MAXIS TO RELIST IN SE ASIA'S BIGGEST IPO

       Maxis, Malaysi's top mobile operator, is tipped to receive a warm welcome back to the bourse this month in an IPO worth around $3.43 billion (Bt114.8 billion), billed as the biggest in Southeast Asia's history.
       Maxis, controlled by reclusive Malaysian tycoon Anada Krishnan and Saudi Telecom, is launching the initial public offering (IPO) on Bursa Malasia two years after it was taken private and de-listed.
       It is offering 2.25 billion, or 30 per cent, of its shares at an indicative price of 5.20 ringgit which would raise 11.7 billion ringgit (Bt114.8 billion).

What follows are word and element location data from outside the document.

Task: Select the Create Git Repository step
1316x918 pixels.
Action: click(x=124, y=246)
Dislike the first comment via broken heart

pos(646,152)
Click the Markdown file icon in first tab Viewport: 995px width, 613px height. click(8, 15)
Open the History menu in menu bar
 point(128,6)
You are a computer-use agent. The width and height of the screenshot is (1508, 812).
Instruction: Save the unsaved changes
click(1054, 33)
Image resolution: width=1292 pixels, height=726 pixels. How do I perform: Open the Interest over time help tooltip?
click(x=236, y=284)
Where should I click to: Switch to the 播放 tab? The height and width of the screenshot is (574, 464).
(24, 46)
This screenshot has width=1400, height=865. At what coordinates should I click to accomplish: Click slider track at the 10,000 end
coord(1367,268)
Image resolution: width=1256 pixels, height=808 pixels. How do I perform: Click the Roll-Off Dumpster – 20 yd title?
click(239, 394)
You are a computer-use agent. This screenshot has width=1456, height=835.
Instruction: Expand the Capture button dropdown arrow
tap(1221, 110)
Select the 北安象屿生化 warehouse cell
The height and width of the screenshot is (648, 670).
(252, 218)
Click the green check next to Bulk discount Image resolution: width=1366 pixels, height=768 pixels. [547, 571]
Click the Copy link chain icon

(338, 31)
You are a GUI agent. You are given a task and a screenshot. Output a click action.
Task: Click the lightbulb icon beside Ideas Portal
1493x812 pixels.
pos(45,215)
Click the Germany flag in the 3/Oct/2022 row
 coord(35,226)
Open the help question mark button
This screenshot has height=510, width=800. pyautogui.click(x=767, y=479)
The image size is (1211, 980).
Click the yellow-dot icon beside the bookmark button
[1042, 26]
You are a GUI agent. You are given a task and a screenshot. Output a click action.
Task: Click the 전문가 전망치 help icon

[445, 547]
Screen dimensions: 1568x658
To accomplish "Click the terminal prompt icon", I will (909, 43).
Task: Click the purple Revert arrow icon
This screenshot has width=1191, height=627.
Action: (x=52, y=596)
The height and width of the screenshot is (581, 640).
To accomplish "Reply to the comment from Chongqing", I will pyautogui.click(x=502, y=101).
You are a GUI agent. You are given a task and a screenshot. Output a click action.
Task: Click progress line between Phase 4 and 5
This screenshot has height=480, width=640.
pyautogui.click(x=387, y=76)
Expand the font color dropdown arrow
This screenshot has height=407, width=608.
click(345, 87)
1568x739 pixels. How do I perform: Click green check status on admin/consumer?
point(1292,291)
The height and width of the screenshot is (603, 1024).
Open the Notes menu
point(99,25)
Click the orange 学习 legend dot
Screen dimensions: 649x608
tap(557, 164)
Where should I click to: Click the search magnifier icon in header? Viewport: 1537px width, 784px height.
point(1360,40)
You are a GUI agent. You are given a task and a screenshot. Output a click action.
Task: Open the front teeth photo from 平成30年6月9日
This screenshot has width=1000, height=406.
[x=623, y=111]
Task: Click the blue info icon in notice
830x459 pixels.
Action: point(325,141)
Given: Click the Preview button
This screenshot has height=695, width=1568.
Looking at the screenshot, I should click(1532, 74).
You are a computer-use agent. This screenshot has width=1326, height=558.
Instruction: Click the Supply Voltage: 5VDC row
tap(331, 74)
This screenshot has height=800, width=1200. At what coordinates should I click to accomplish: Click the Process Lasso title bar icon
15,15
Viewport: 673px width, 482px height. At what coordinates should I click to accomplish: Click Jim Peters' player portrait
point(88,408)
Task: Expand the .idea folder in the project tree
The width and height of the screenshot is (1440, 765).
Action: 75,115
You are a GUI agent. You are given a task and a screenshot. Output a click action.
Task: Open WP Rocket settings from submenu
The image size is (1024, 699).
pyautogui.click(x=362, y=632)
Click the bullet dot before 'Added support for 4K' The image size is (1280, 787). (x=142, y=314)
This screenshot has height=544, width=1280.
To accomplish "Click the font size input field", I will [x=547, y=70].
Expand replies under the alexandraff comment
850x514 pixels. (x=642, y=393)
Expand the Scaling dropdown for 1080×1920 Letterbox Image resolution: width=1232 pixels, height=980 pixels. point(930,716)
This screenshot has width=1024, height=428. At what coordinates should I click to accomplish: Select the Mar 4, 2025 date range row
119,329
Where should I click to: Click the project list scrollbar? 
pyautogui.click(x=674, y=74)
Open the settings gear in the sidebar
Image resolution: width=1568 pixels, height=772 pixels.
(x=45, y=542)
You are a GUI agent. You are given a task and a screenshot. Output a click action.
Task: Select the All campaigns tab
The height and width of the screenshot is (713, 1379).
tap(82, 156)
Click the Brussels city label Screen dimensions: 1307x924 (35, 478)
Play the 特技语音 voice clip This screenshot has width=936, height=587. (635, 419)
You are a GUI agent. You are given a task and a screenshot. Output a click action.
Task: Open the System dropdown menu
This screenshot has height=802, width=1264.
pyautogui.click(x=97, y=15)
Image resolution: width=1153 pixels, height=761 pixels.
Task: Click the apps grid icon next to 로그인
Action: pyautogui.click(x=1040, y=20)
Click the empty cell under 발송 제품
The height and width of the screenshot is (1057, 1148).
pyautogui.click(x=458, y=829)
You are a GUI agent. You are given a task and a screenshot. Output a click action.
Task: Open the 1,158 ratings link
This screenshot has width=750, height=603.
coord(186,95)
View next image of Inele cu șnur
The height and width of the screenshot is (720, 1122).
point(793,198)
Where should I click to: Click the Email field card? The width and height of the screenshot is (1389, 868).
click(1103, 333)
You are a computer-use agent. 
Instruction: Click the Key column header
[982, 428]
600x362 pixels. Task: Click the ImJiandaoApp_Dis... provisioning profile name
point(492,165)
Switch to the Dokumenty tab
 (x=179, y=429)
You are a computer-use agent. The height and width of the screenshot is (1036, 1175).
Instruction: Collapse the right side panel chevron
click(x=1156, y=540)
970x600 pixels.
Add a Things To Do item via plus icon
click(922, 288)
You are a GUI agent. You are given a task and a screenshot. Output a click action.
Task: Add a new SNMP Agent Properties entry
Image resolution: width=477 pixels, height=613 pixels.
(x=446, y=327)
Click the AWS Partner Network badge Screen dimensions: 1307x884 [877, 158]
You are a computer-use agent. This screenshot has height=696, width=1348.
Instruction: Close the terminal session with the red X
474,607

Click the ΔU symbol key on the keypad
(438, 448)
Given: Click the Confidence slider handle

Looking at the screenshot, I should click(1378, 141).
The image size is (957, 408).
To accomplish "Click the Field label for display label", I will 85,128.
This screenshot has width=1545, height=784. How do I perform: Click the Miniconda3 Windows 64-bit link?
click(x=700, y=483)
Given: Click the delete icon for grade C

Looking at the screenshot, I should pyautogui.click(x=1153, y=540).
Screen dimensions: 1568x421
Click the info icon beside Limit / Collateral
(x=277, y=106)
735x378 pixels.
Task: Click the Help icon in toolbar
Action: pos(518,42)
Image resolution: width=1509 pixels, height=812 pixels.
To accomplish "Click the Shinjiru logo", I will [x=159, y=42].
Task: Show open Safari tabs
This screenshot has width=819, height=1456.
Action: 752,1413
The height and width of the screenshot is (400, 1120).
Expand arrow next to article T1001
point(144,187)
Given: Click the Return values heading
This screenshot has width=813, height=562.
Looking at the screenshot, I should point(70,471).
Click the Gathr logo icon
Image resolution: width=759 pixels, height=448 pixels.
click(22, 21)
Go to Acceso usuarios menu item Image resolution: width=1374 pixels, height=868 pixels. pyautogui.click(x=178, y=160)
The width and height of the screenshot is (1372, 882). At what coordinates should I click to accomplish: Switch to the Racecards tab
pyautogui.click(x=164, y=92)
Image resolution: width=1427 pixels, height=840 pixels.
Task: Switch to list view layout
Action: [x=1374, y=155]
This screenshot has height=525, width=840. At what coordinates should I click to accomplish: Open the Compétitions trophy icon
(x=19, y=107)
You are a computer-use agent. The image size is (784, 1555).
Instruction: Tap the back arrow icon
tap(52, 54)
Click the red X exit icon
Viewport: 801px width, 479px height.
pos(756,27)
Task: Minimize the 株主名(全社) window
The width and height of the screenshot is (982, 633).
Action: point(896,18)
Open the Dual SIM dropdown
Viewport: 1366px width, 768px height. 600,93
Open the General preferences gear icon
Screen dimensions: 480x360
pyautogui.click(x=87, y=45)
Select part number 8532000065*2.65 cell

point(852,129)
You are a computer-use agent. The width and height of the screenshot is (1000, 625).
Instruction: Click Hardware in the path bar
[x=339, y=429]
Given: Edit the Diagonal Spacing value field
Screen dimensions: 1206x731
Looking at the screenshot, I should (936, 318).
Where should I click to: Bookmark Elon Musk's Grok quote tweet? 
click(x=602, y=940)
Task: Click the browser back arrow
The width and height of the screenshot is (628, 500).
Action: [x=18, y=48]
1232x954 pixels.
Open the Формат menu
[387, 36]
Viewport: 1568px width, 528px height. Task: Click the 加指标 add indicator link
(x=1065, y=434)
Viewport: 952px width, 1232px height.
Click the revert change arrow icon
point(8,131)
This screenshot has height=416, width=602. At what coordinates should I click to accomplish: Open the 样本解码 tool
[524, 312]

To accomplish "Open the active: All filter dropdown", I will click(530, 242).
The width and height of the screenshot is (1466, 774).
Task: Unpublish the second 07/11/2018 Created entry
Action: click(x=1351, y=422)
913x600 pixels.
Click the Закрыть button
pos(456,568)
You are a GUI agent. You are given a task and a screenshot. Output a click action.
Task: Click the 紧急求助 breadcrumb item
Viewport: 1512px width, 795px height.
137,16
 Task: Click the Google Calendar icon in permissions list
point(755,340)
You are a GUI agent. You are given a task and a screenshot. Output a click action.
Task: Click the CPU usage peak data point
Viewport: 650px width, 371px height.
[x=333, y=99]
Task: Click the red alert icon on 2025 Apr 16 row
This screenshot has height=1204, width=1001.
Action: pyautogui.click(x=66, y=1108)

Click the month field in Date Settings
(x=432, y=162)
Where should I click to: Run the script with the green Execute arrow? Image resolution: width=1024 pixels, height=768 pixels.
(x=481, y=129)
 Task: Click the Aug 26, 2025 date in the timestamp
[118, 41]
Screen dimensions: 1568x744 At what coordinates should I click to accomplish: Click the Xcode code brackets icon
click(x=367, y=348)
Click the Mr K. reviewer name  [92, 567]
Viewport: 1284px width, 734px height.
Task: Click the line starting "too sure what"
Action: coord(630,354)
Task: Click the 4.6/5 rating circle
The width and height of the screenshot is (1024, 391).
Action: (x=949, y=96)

Most of the shares will go to institutional investors.
       Nazir Razak, group chief executive of CIMB which is the principal adviser fot he listing exercise, said the IPO will be the biggest in Southeast Asian history.
       Parent company Maxis communications is expected to deploy the proceeds of the sale, slated for November 19, on funding expansion, and to reduce debt.
       The listing includes only Maxis's Malaysian mobile business and excludes its ventures in India and Indonesia which remain under Maxis Communications, the unlisted parent company.
       Alliance Research said Maxis remains the leading mobile operator in Malaysia in both the prepaid and post-paid segments with some 11.4 million subscriptions as at tne of the first half of 2009.
       Its post-paid segment holds a thumping 46.4 per cent of the market, but Alliance said the business had "limited growth prospects, without overseas operations".